Past and future efforts to work with YU administration on addressing LGBTQ issues were reflected upon during the YCSA event. At one point this year, a student shared, eight students were invited to Senior Vice President Josh Joseph’s office to collaborate with him on possible solutions to LGBTQ concerns.
“The president has asked me to facilitate a number of meetings for the team with students — groups, individuals — as well as many others,” Joseph commented on that meeting. “Those are well underway, and we have had many learning opportunities through these conversations.”
This was not the first time YU students advocated for LGBTQ inclusion on campus. Last year, the YU College Democrats brought Ben Katz (YC ‘11), an LGBTQ activist, to YU to speak about LGBTQ inclusion in religious Israeli communities. Before that program, the last event at YU dealing with LGBTQ issues took place in 2010, when a panel organized by the Tolerance Club and the Wurzweiler School of Social Work was held on the topic of “Being Gay In The Modern Orthodox World.”
Over the course of the 2018-2019 academic year, The Commentator reported, then-current presidents of YU’s student councils met with President Berman and other university officials on numerous occasions to discuss LGBTQ-related issues, including the possibility of forming an official YU Gay-Straight Alliance (GSA) club. Although the GSA club’s initial application was approved by Stern College for Women Student Council (SCWSC), Yeshiva Student Union (YSU) and YCSA in the spring of 2019, YU’s Office of Student Life denied the club’s application.
Conversations about LGBTQ inclusion on campus have resurfaced this year.
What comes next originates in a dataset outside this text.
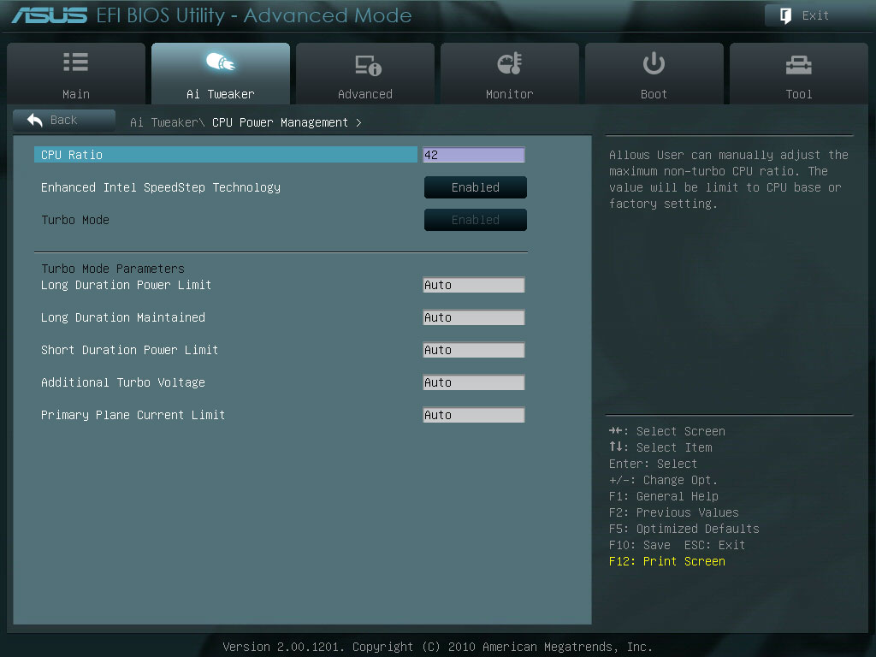This screenshot has width=876, height=657.
Task: Switch to the Advanced tab
Action: (x=365, y=74)
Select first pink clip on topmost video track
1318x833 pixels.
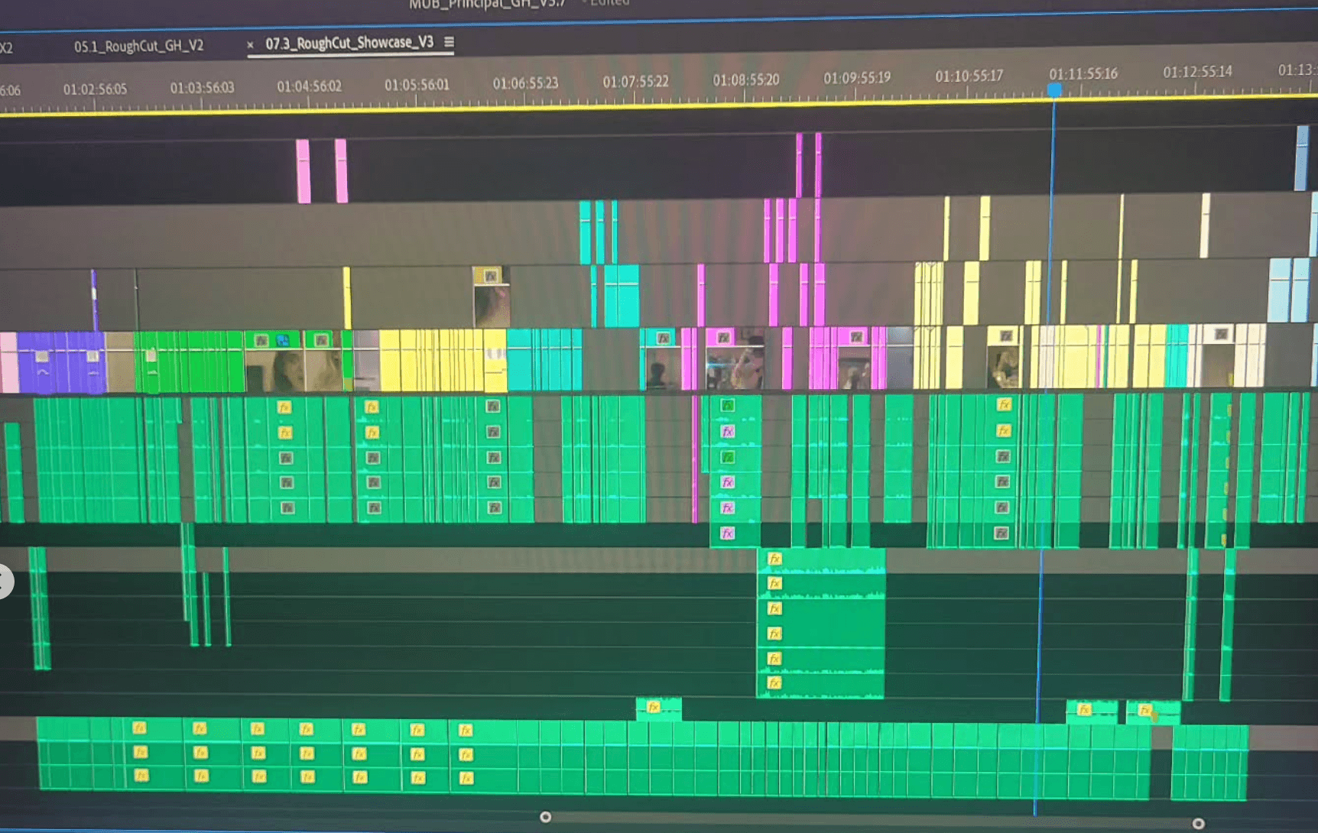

Following the march for LGBTQ equality on campus on Sept. 15, the YU Pride Alliance was formed. Former YU employees and alumni later organized a “#PledgeNotToPledge” campaign leading up to YU’s annual Giving Day.
“[YCSA is] trying to help an underrepresented community start dialogue on campus,” Wiener noted. Other students at the event shared a similar sentiment. “LGBTQ awareness is an important discussion to have on campus,” remarked SCWSC VP of Clubs Elka Wiesenberg after the event, “and I’m proud to be a part in making it visible by participating in this event.”
As of the time of publication, Dean of Students Dr. Chaim Nissel and Senior Director of Student Life Rabbi Josh Weisberg did not return a request for comment.